(Source text)

As Ana Quintana notes, “In the span of just over 20 years, President Nicolás Maduro, his predecessor Hugo Chavez, and their ‘Socialism of the 21st Century’ have singlehandedly destroyed a country sitting atop of the world’s largest oil reserves. The ongoing economic crisis has bankrupted the country, and the International Monetary Fund forecasts that by midyear the inflation rate will hit 1,600 percent. While the nation is home to massive oil reserves, production is at its lowest level in over 20 years…While leader Maduro is widely unpopular, he has managed to stay in office by unlawfully consolidating power. Any doubt about the Maduro regime’s determination to keep power disappeared last month when he ordered the Supreme Court to take over the National Assembly—the last remaining government branch outside of executive control…Currently, Venezuela has over 100 political prisoners, more than even Cuba. Another victim of the regime is Francisco Marquez, a dual U.S.-Venezuelan citizen. For four months, he was tortured by his guards and the secret police.”

(End Source text)
(Records to use)

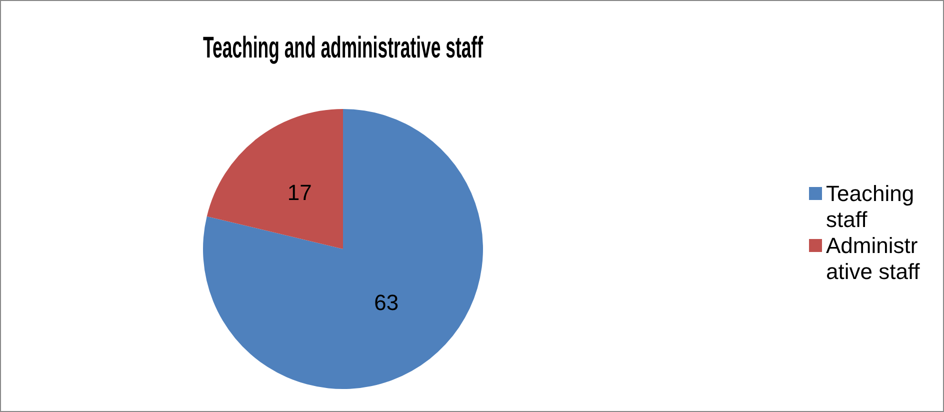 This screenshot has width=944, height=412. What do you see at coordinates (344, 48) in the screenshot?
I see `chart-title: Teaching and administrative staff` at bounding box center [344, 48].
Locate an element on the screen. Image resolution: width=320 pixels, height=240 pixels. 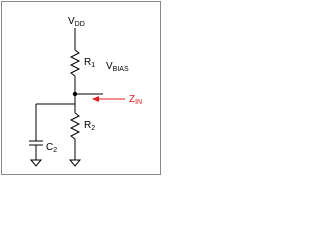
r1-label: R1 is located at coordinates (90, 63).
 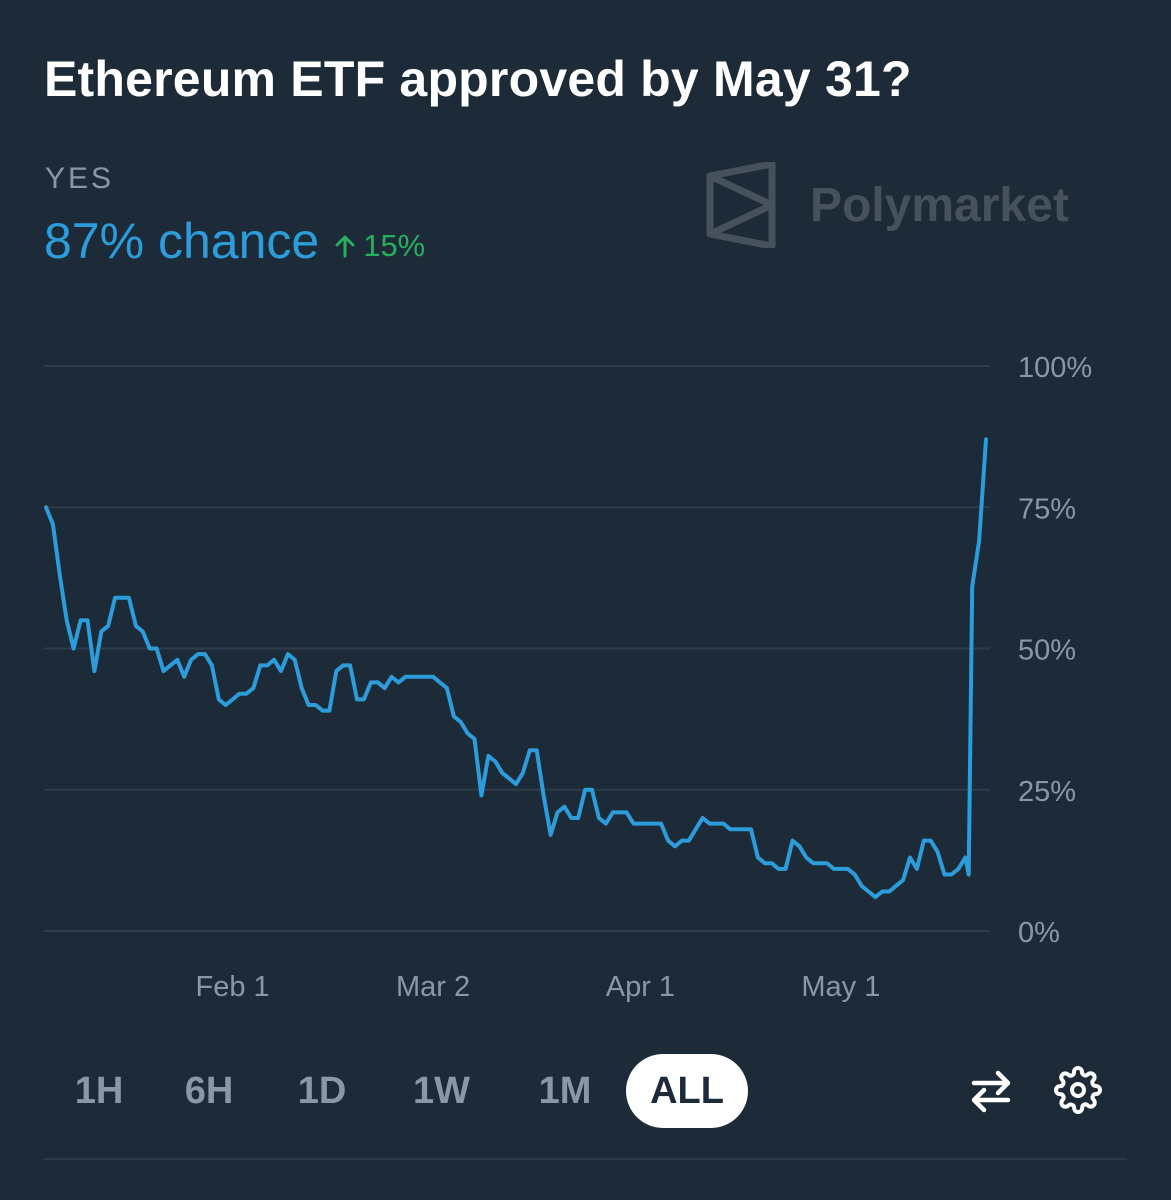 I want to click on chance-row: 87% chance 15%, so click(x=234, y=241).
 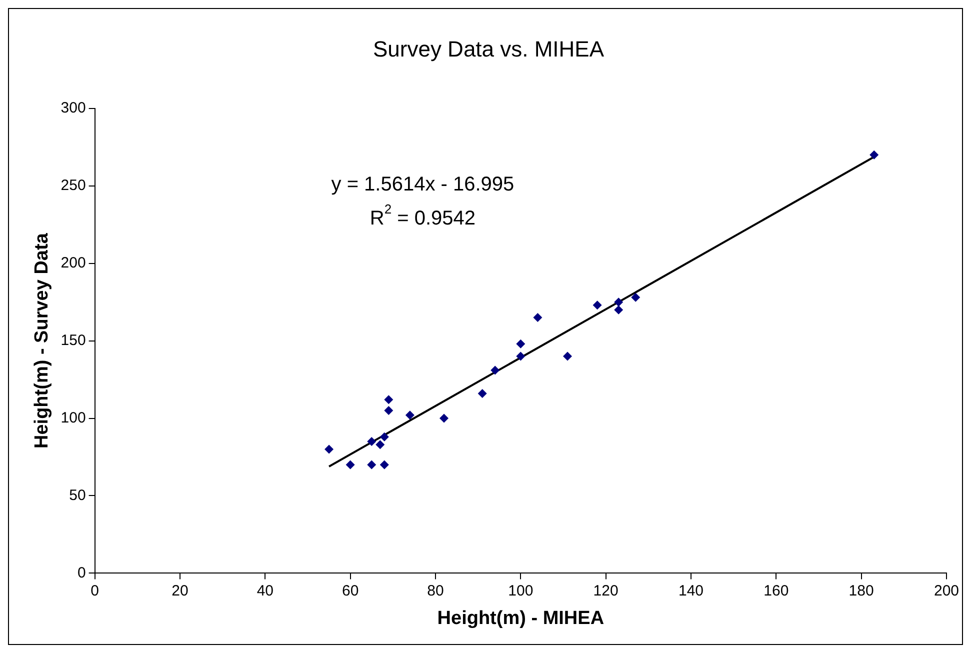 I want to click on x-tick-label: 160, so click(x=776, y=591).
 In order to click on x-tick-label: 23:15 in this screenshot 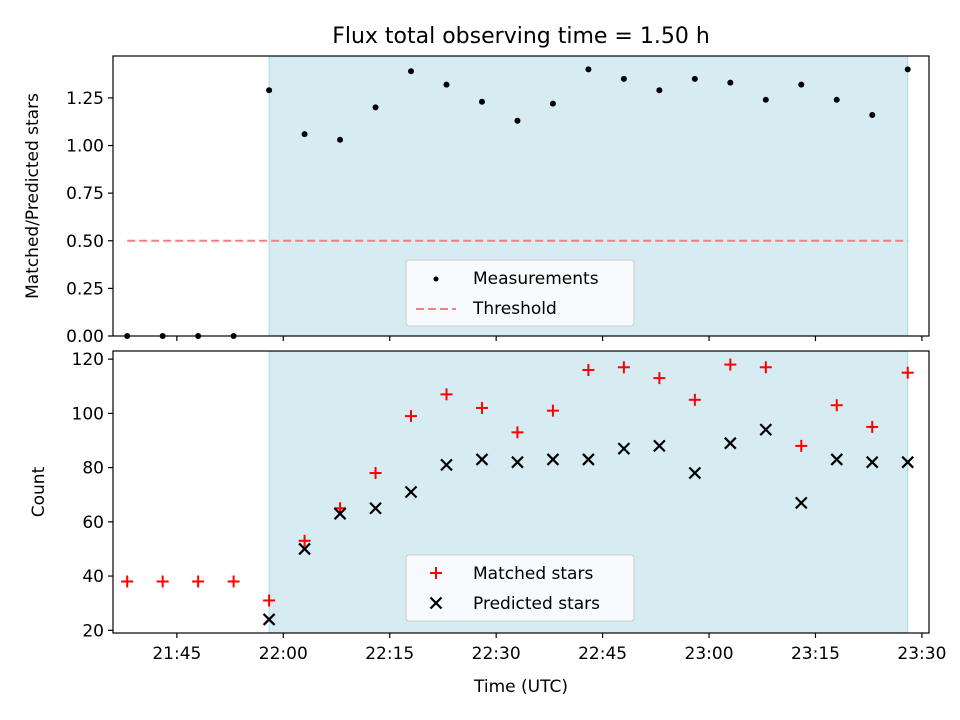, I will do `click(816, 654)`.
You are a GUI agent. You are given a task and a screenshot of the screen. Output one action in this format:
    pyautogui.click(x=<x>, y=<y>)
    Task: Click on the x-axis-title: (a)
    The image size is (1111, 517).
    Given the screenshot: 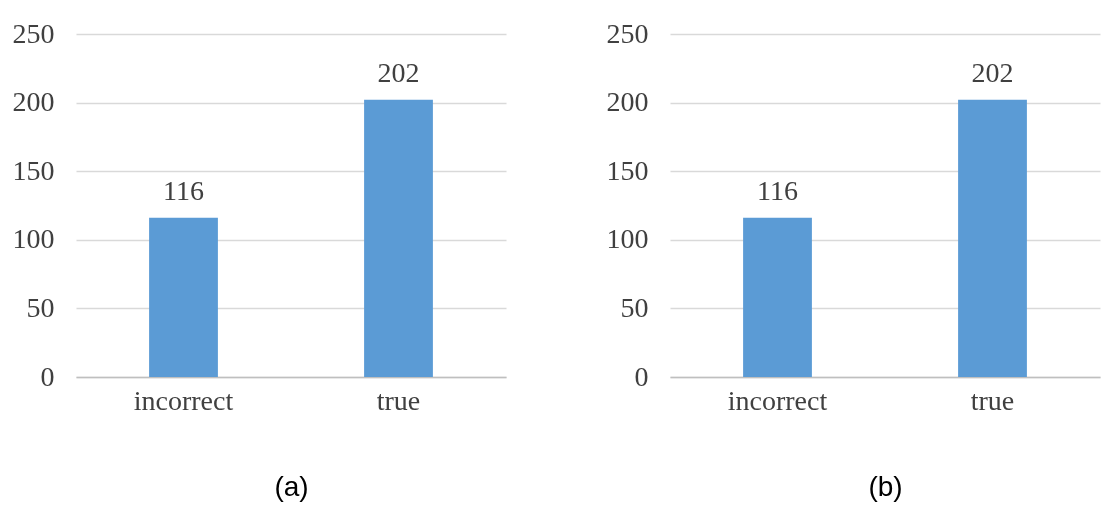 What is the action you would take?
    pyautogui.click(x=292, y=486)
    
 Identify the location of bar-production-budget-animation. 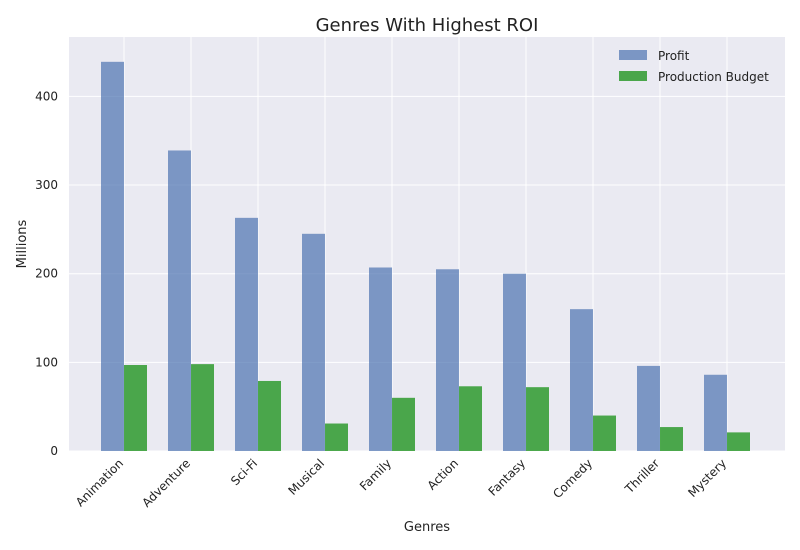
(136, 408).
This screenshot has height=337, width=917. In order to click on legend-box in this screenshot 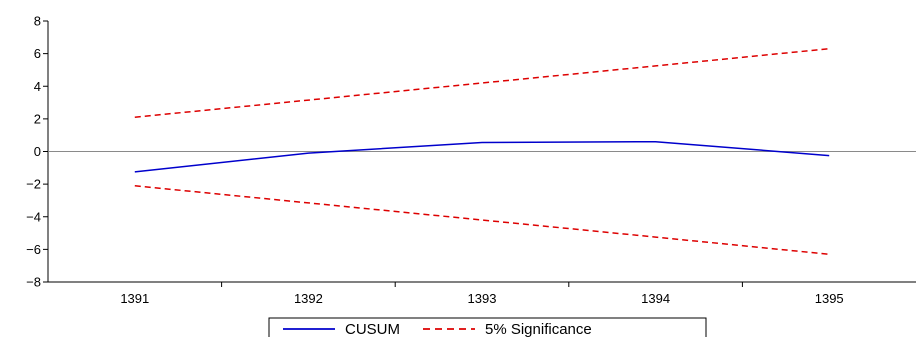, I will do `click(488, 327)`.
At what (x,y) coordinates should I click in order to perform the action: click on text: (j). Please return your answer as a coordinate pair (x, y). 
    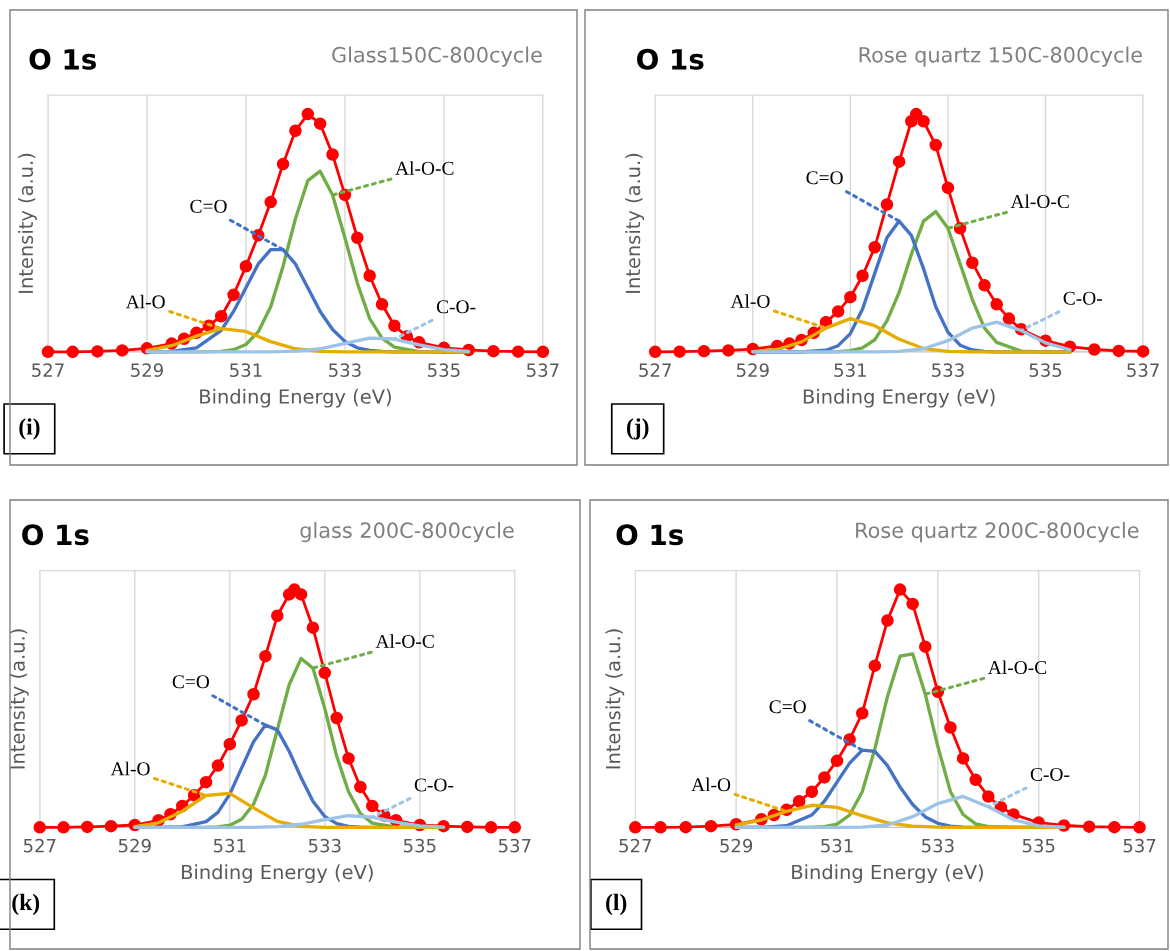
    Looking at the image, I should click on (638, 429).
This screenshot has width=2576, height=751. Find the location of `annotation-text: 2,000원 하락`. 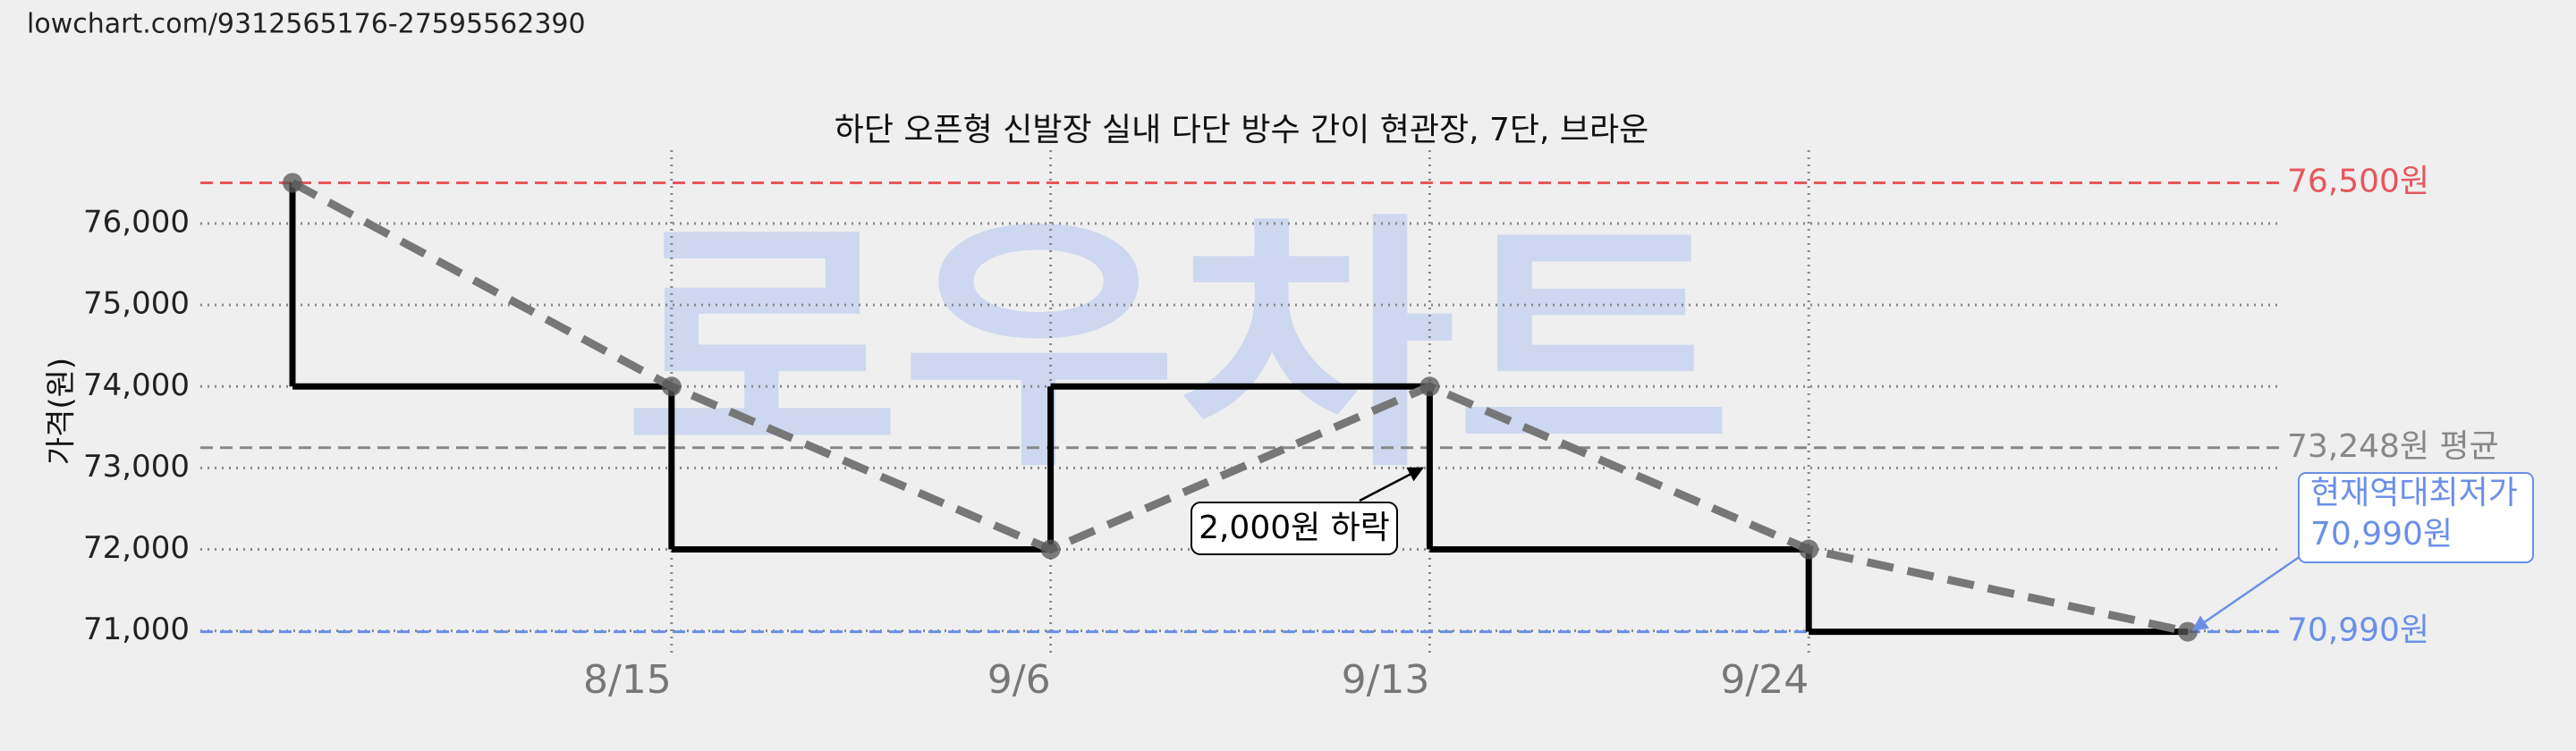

(End Records to use)

▶ **Work to complete**:
**1)** Please rewrite the entries from the line with "Locate an element" to the line with "I want to click on x-tick-label: 160, so", replacing "pixels" with "px" and leaving everything else unchanged. Leave the pictures out.
**2)** Write the next part of the passage on Venezuela, picking up after its last sentence.
The passage on Venezuela and the entries come from unrelated sources.

▶ **Exercise results**:
**1)**
Locate an element on the screen. Image resolution: width=320 px, height=240 px. 
r1-label: R1 is located at coordinates (90, 63).
  I want to click on chance-row: 87% chance 15%, so click(x=234, y=241).
  I want to click on x-tick-label: 160, so click(x=776, y=591).

**2)**
In 2016, Matt O’Brien, writing in the Washington Post, described Venezuela’s plight: “It’s come to this: The country with the largest oil reserves in the world can’t afford to brew its own beer, stay in its own time zone, or even have its own people show up to work more than two times a week…now the Chavista regime seems to be threatening violence of its own if the opposition succeeds in recalling President Nicolás Maduro. It’s a grim race between anarchy and civil war. How did Venezuela get here? Well, by spending more than it had and not having as much as it should. Let’s take these in reverse order. It really shouldn’t have been hard for the government to use some of its petrodollars on the poor without destroying the economy. Every other oil-rich country, after all, has figured that out. But you can’t redistribute oil profits if there aren’t oil profits to redistribute, or at least not many of them. And there weren’t after Hugo Chavez replaced people who knew what they were doing with people he knew would be loyal to him at the state-owned oil company. It didn’t help that he scared foreign oil companies off too. Or that he took money out, but didn’t put it back in, so that they can no longer turn as much of their extra-heavy crude into refined oil. Add it all up, and Venezuela’s oil production actually fell by about 25 percent between 1999 and 2013.”
The Report concludes tomorrow.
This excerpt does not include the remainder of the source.